Um ano depois, Pedro abriu seu salão, que ficou um ano em situação irregular e hoje, assim como o de Karina, faz parte do programa MEI (Microempreendedor Individual). O local ganhou o nome de Pedro Vinícius Imagem Pessoal, e está localizado no Jardim Portinari.

Para se tornar um empresário, Pedro assistiu palestras e fez dois empréstimos ao Banco do Povo, que já foram pagos. “É gostoso ser empresário, porque é uma área de que gosto, mas é uma responsabilidade maior”, afirma. “A demanda de mercado é muito grande, muita gente está procurando este serviço. Está muito fácil entrar no mercado, porque tem muitos cursos.”

CAPACITADORA
Os cursos profissionalizantes foram a porta de entrada para Karina e Pedro no mercado de trabalho. Do outro lado do espectro, a dona do salão MB Cabelo & Corpo, Márcia Bartocci, ministra cursos de aperfeiçoamento em seu estabelecimento há cerca de três anos. “Tem gente que acha que ensinar é perder clientes. Passar a vida sem ensinar é passar a vida em branco”, afirma Márcia.

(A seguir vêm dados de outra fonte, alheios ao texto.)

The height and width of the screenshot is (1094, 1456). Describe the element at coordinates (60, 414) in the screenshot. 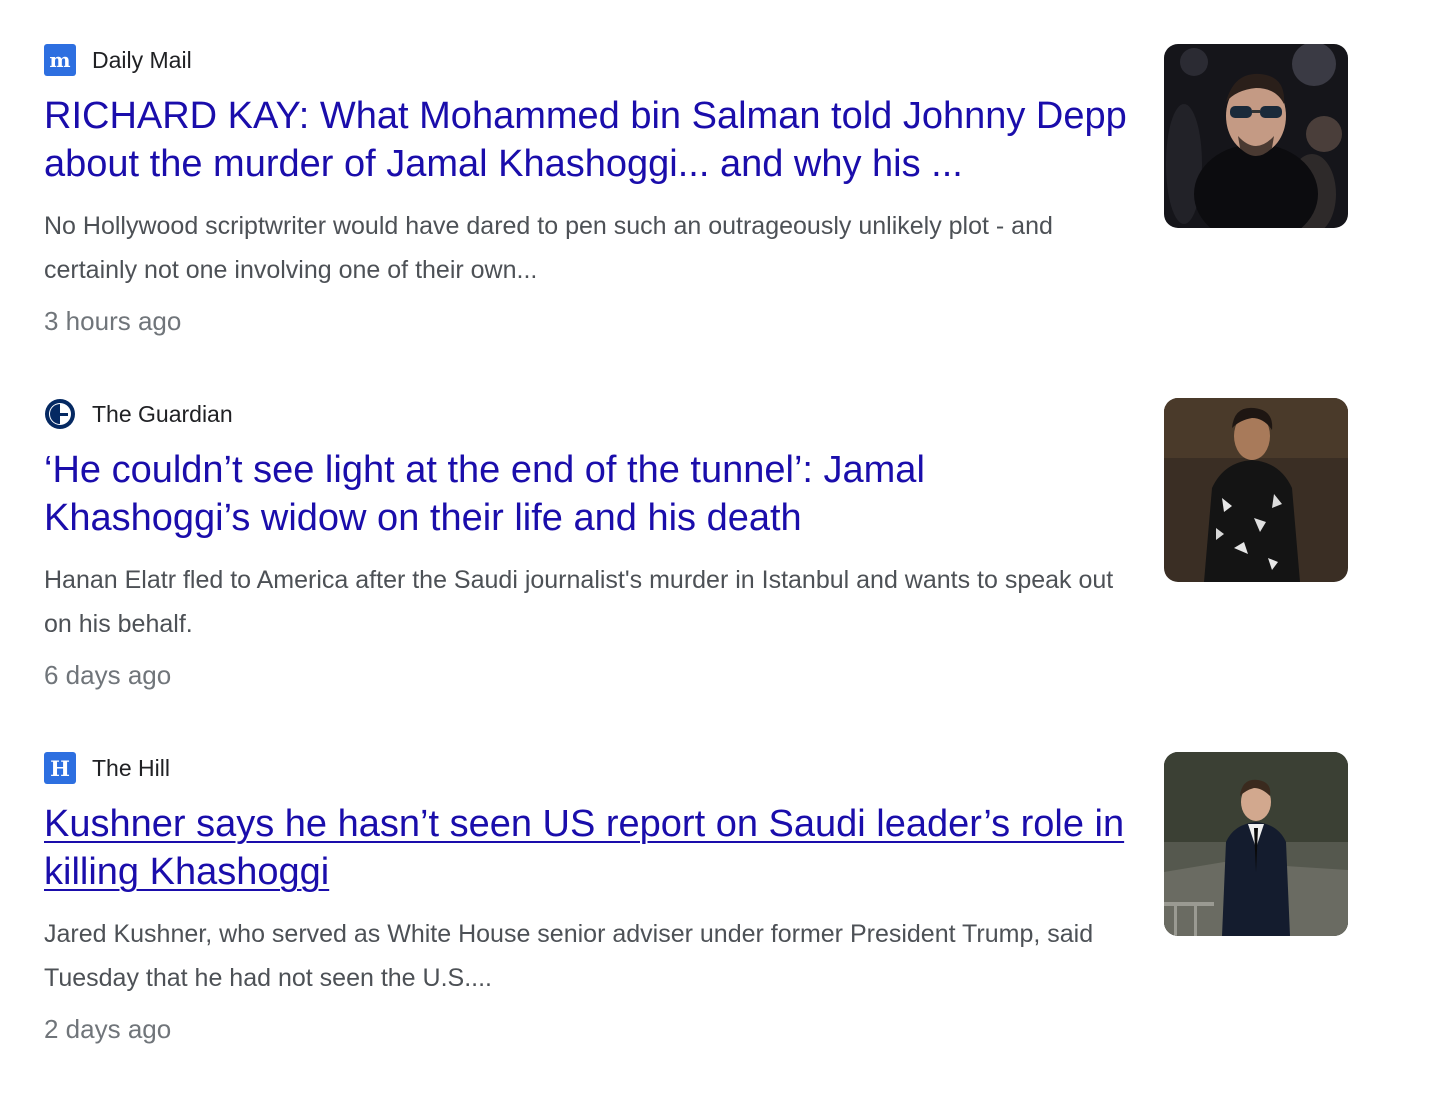

I see `guardian-logo-icon` at that location.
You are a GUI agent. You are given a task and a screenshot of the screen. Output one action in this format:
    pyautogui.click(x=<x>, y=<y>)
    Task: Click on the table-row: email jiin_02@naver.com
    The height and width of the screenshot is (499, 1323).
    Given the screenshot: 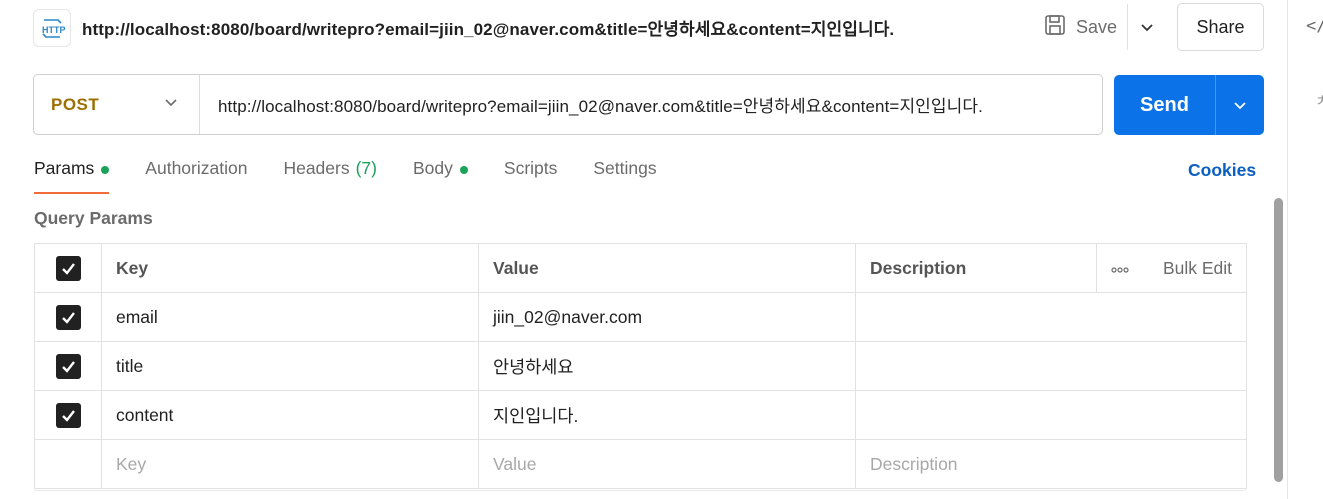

Ela vê pontos tantos positivos quanto negativos em relação ao aumento no número de cabeleireiros. “No Brasil inteiro estão descobrindo que o mercado de salões é rentável. Esses novos estabelecimentos oferecem preços acessíveis. No entanto, as pessoas que trabalham num salão médio e grande às vezes se deslumbram. Aprendem tudo com a gente, montam seus próprios salões e, muitos, por falta de preparo, acabam nadando, nadando e morrendo na praia”, afirma.

Márcia faz outro alerta, para que os novatos atentem à qualidade dos serviços que oferecem. “Perdemos clientes apenas por um período, porque elas vão atrás de preço. Com o passar do tempo, elas acabam voltando para nós em busca de melhor atendimento. Não me preocupo nem um pouco com essa nova concorrência, porque prezo pela qualidade”, diz.

Quer abrir seu salão? Márcia sugere que você busque conhecimentos, inclusive na área administrativa, porque ter um salão não é só “pegar uma tesoura e cortar cabelo.”